┌─ MATERIALS PROVIDED
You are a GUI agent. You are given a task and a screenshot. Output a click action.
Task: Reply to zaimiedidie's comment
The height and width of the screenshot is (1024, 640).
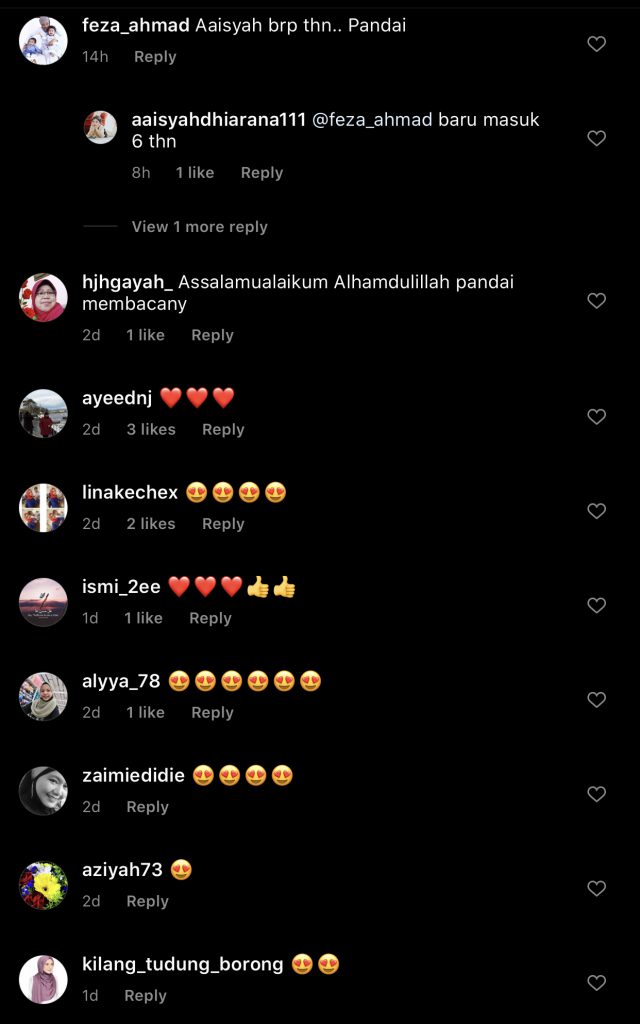tap(147, 807)
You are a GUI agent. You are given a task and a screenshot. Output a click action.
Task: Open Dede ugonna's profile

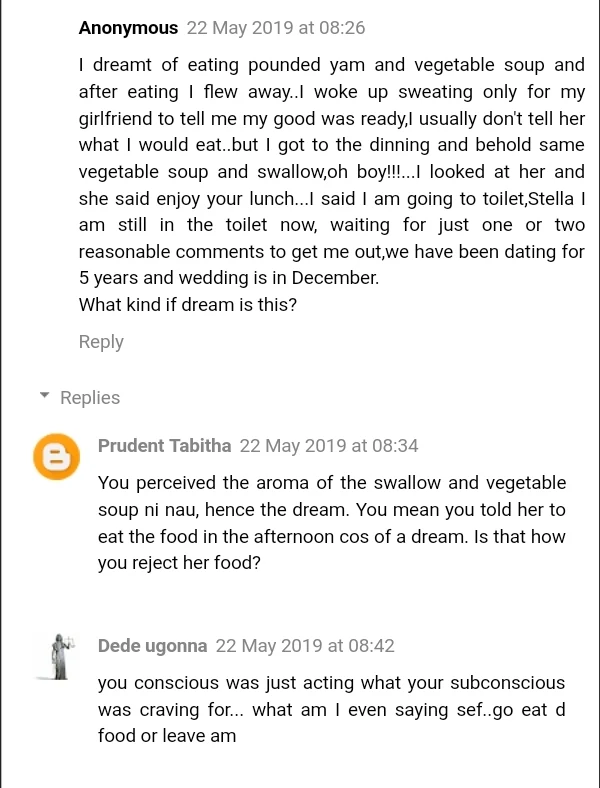point(152,646)
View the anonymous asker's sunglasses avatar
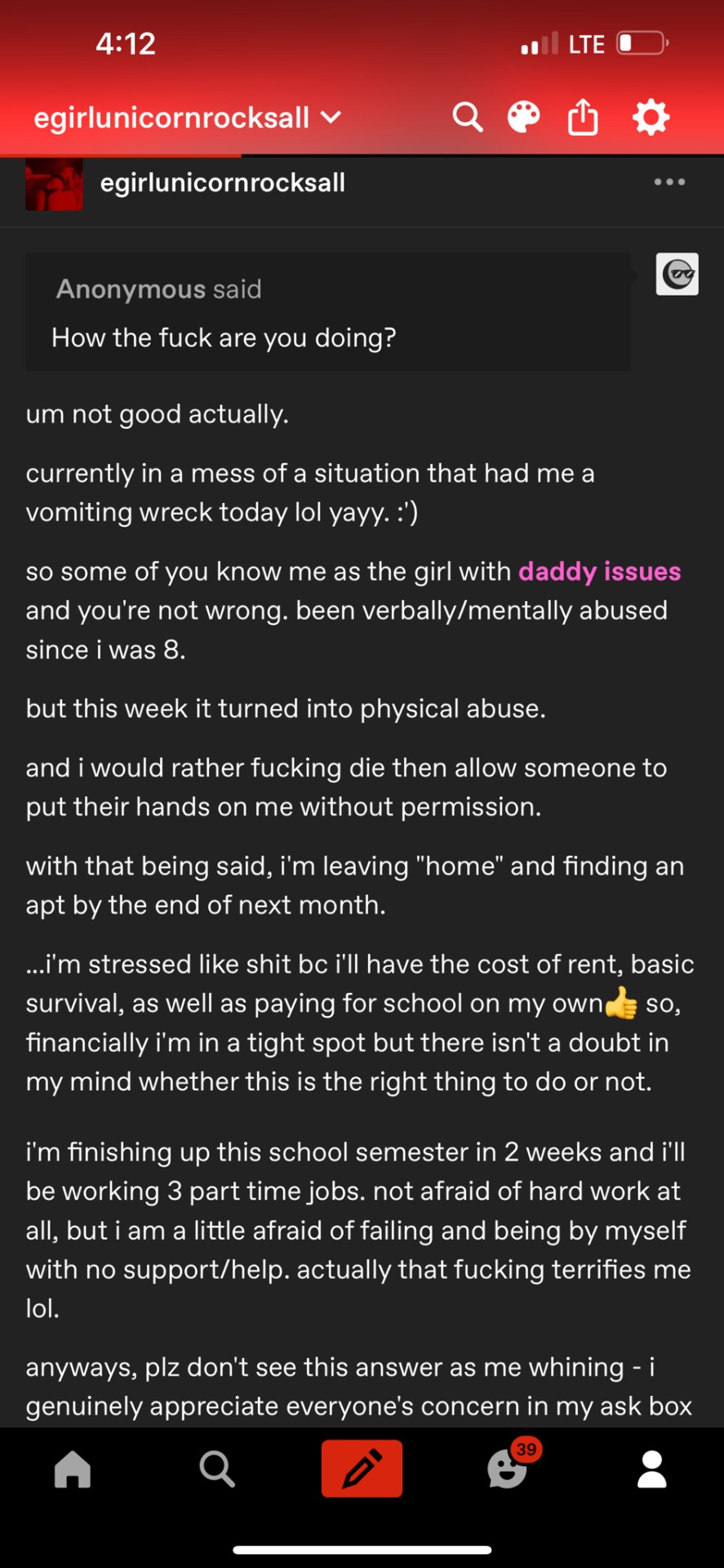The image size is (724, 1568). [x=677, y=274]
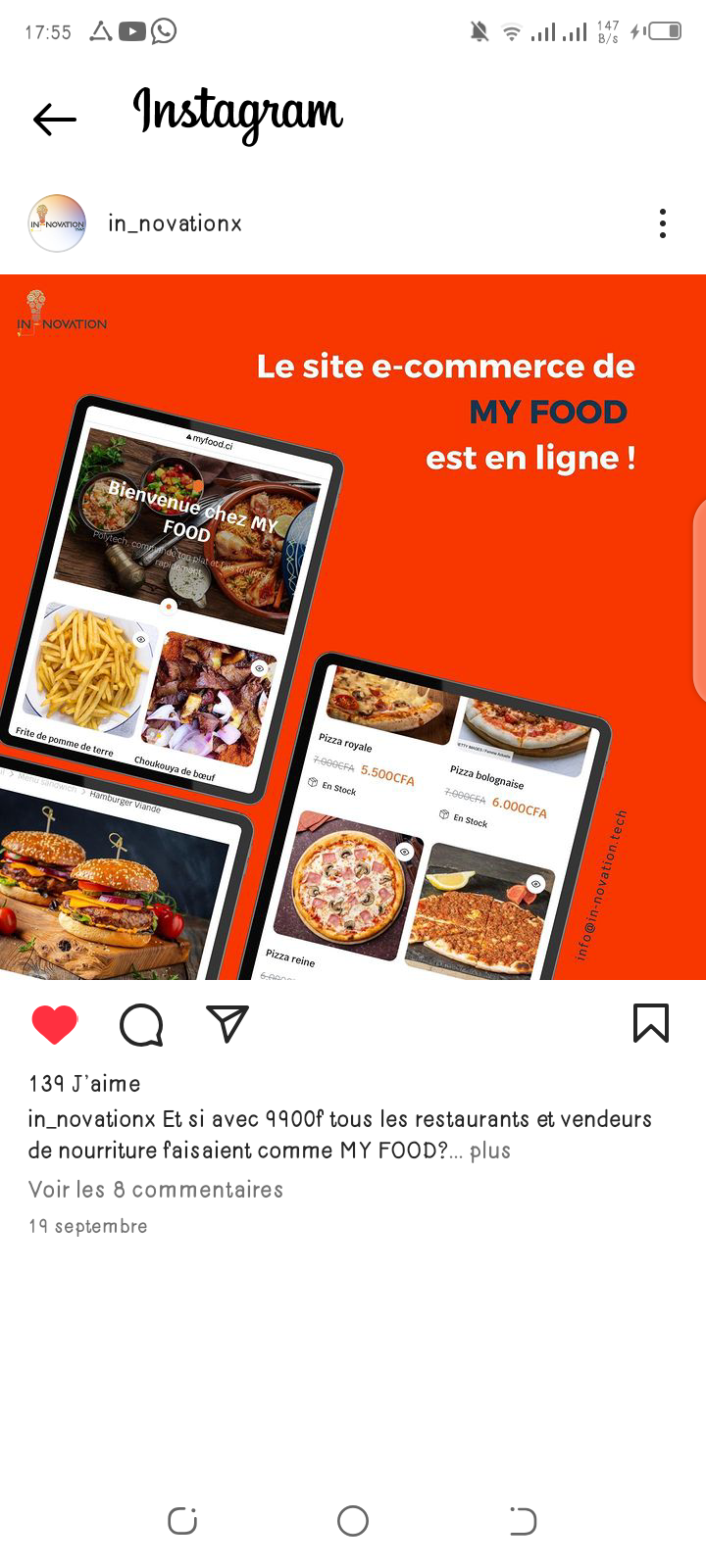Unlike the post with the red heart
The image size is (706, 1568).
click(55, 1024)
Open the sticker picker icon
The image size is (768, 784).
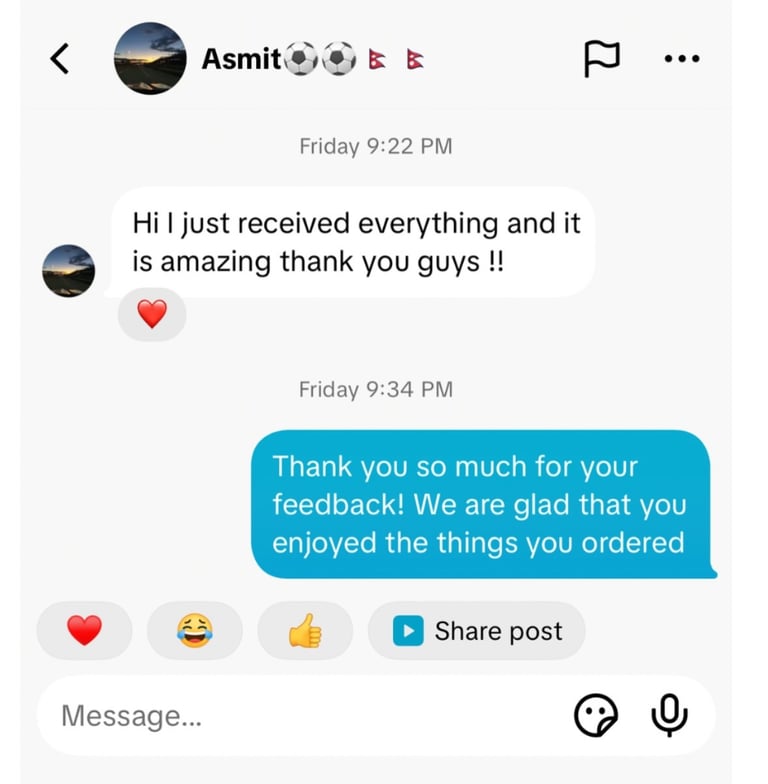point(596,716)
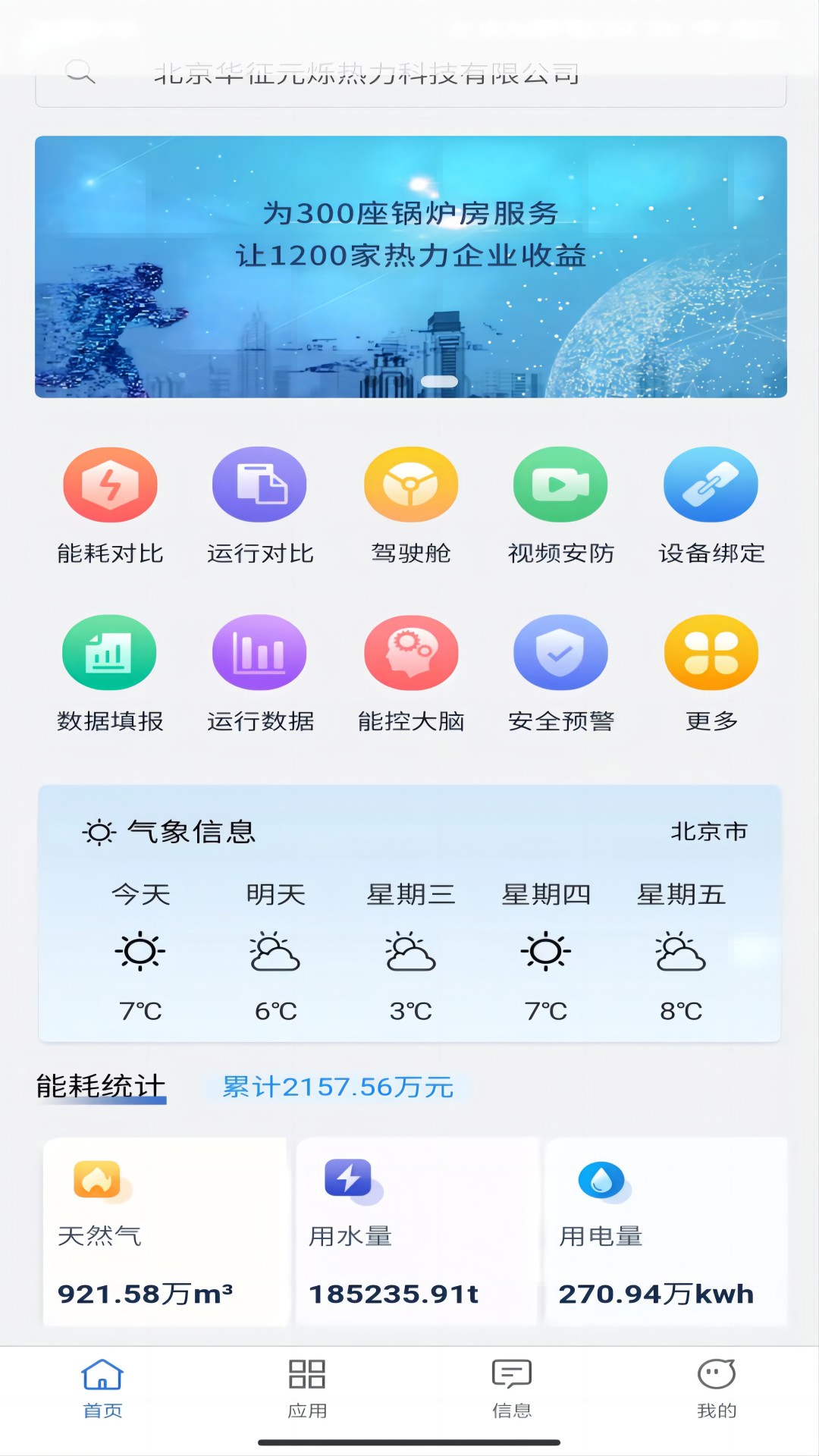
Task: Open the 天然气 natural gas card
Action: point(165,1231)
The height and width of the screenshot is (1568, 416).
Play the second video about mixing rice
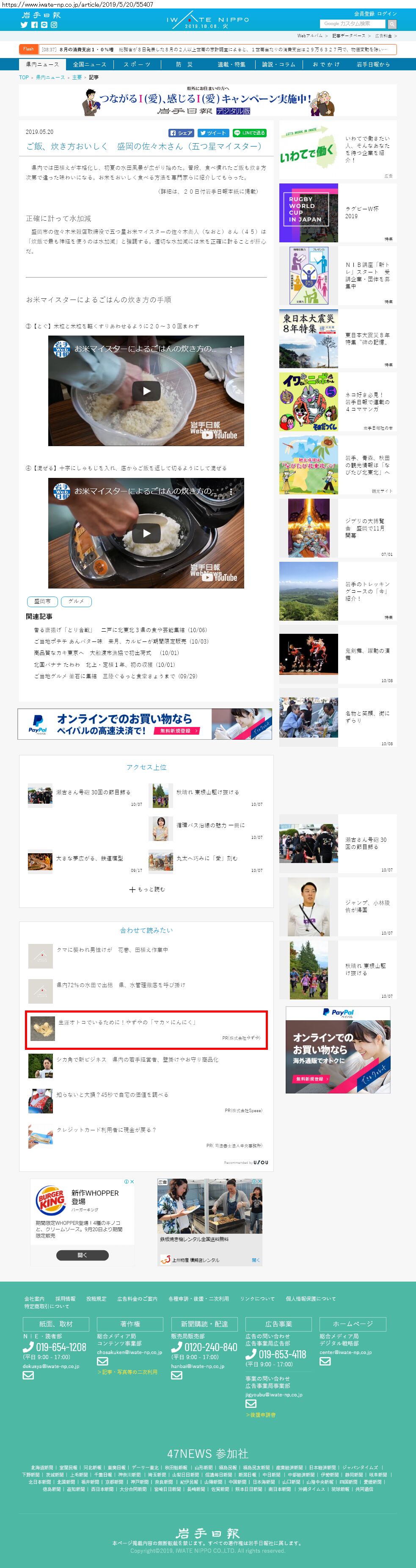pyautogui.click(x=146, y=533)
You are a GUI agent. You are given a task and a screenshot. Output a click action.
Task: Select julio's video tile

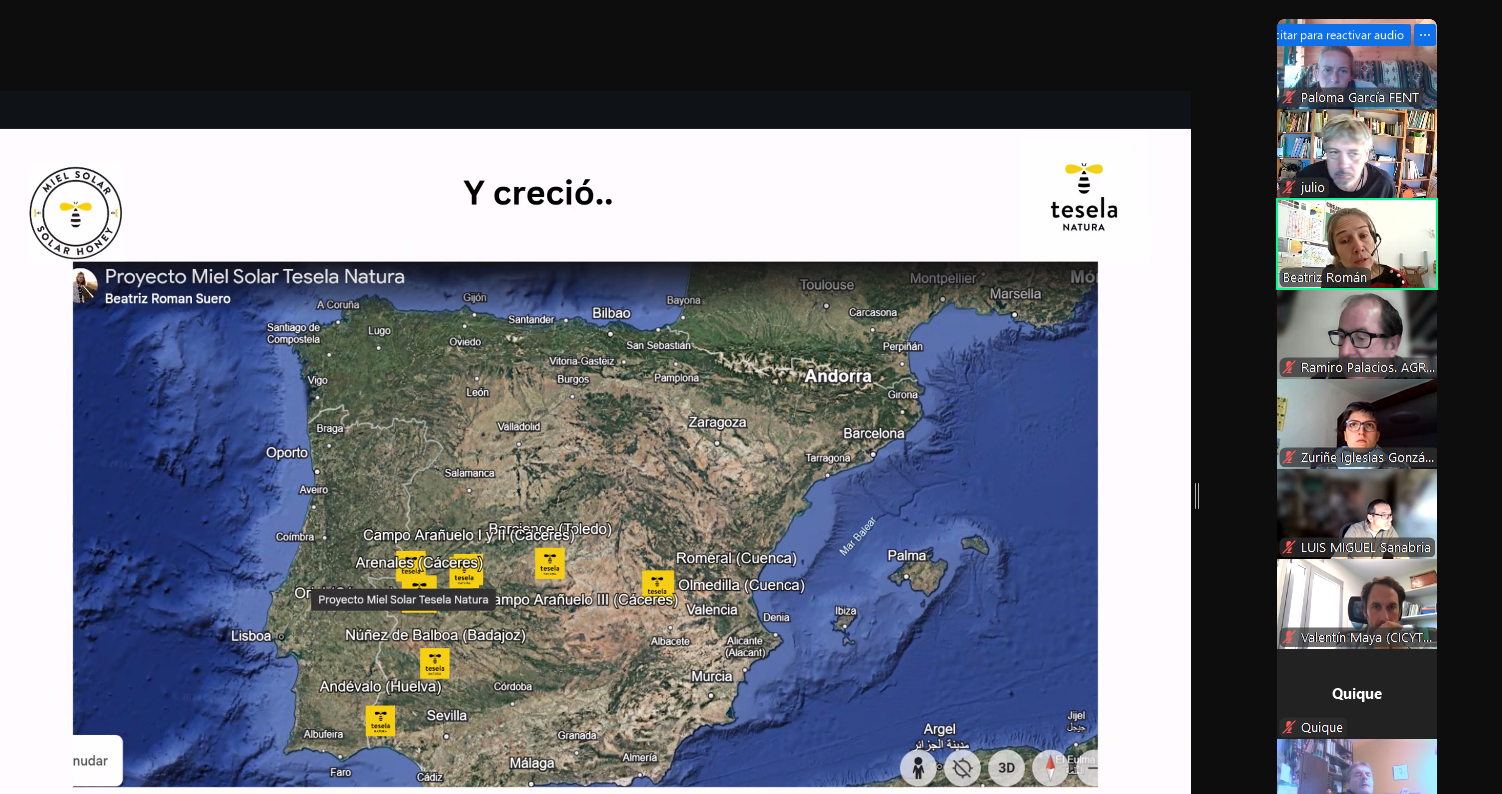pyautogui.click(x=1356, y=153)
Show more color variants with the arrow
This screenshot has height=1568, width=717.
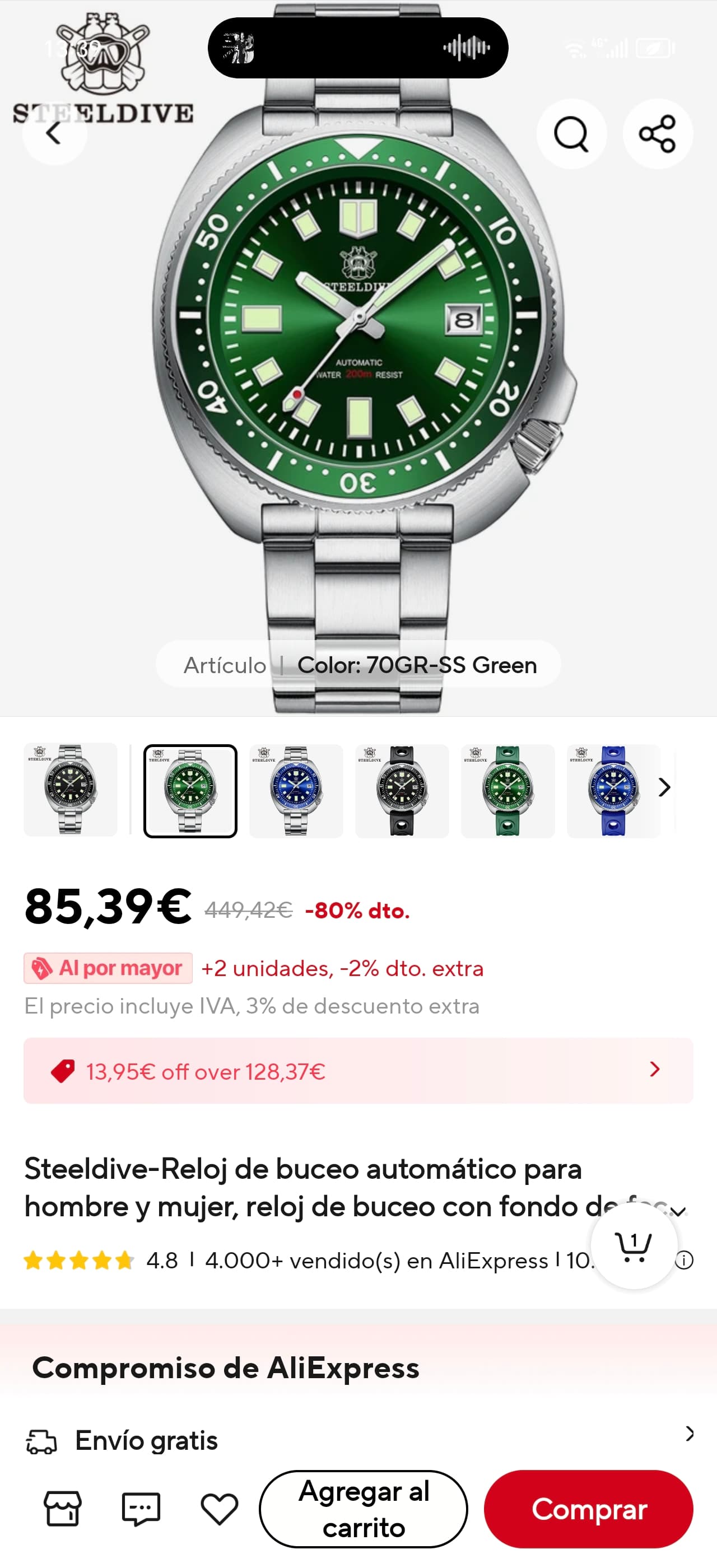point(665,788)
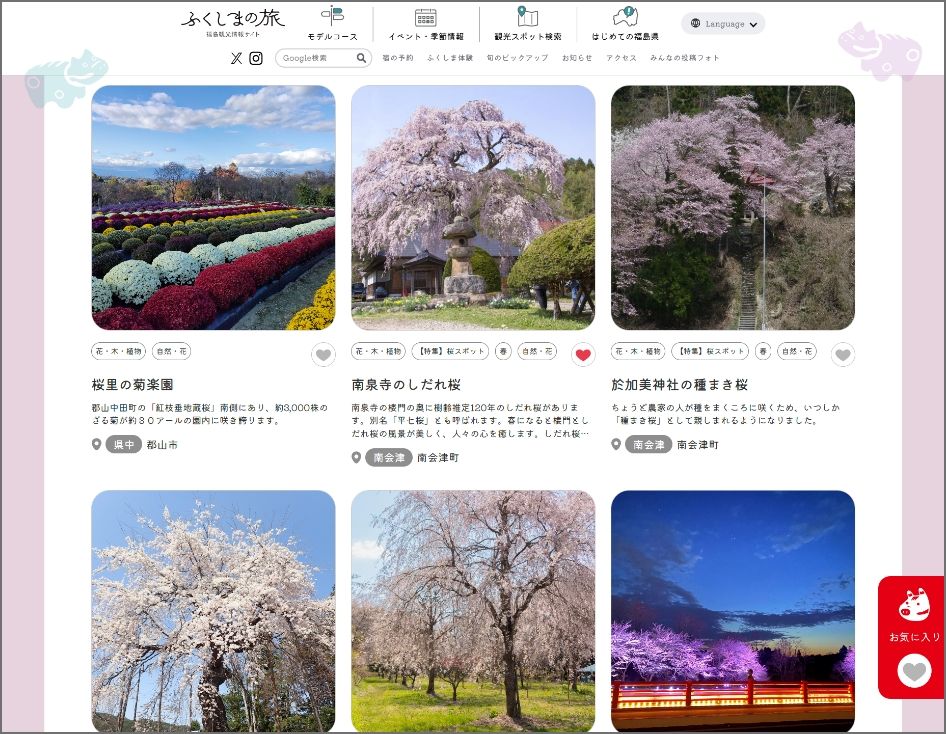
Task: Open the アクセス page
Action: [x=621, y=58]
└─
EXERCISE DESCRIPTION — Please pick out every line of the material above that contains the word "video", and copy those lines. Letter case counts.

EXERCISE RESPONSE —
Play the second video about mixing rice
Task: Select julio's video tile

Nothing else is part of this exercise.